This week, Tom Kemp, founder of Farm Fitness, shares an exclusive workout video! If you’re teaching outdoors this winter, here are some words of wisdom for you…
Farm Fitness compound/carry/conditioning workout
15-minute AMRAP (as many rounds as possible):
- x6 log press/barbell press/dumbbell press/plate press
- x2 farmer’s walk lengths/kettlebells/dumbbells, or wrap a strap around some weight plates
- SkiErg (10 calories) or perform medicine ball slams (1 rep = 1 calorie)
WATCH the workout video here:
FitPro: What advice would you offer to trainers who run a business outside during winter, and how do you motivate your clients to train?
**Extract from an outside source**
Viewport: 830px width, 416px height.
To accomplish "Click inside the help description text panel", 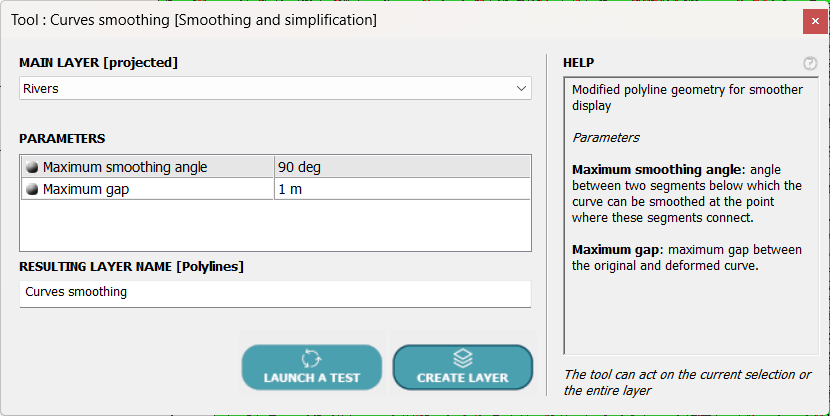I will tap(690, 310).
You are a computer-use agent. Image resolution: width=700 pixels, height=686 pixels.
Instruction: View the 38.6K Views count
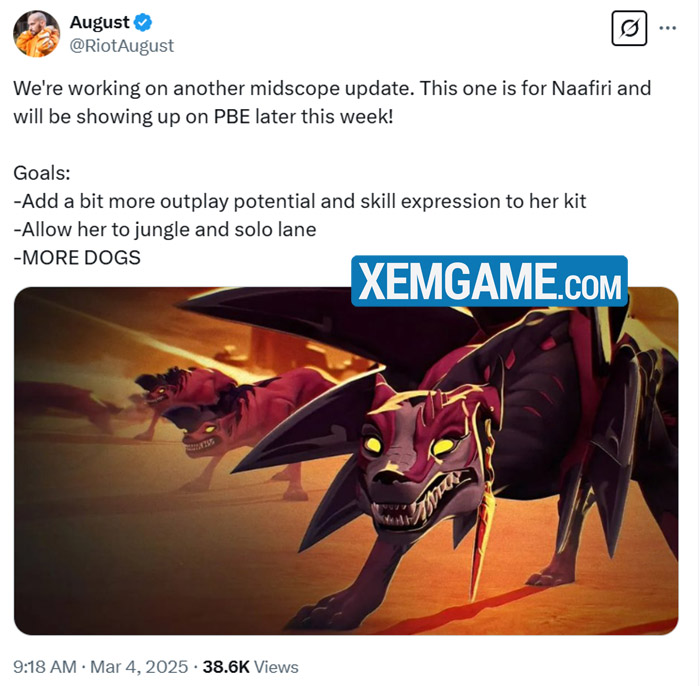pos(250,667)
Tom Kemp: Your clients and class participants will ‘bring and create the heat’ if your session plans are carefully programmed and thought out. To get their endorphins flowing, make the warm-up progressive to give them a chance to acclimatise and literally ‘warm up’. Try to eliminate any down-time within the workout; keep attendees moving one way or another. If you run a circuit-based system, try to keep transition times down to a minimum. If you can push to keep people coming through the door in the autumn, the drop in temperature will be more gradual and you’ll see attendee figures stay consistent throughout the winter.
Obviously wearing the appropriate clothing for the weather is key. Most people who are willing to walk through the door on a frosty morning already have a degree of intrinsic motivation, but find areas within your training system to highlight improvements for all of your members, and make a point to share this. Constant, measurable progress is a big motivator and no one will want to let it slip over the winter months.
FP: Warm-ups are essential – especially when the temperatures begin to drop. Tell us about a preferred warm-up prior to a Farm Fitness session?
TK: Warm-ups are indeed key, not only from a physiological standpoint, but mindset, too. Getting people fired up in that first 10 minutes is essential for a great workout. Our three main focuses are: basic mobility flows; switching on your central nervous system through various explosive drills; and proprioceptive work with partner drills or ball work. All of these will maximise performance in the training session. Make the warm-up as progressive as possible, steadily picking up the intensity throughout. In colder weather, we’re all a bit stiff to begin with, but by working through flows and drills that articulate the joints at the same time as systematically elevating body temperature and heart rate, everyone will soon be moving freely. Again, keep the down-time to a minimum; keeping people moving, especially in the first 10 minutes, is key, so keep the warm-up progressive but fluid.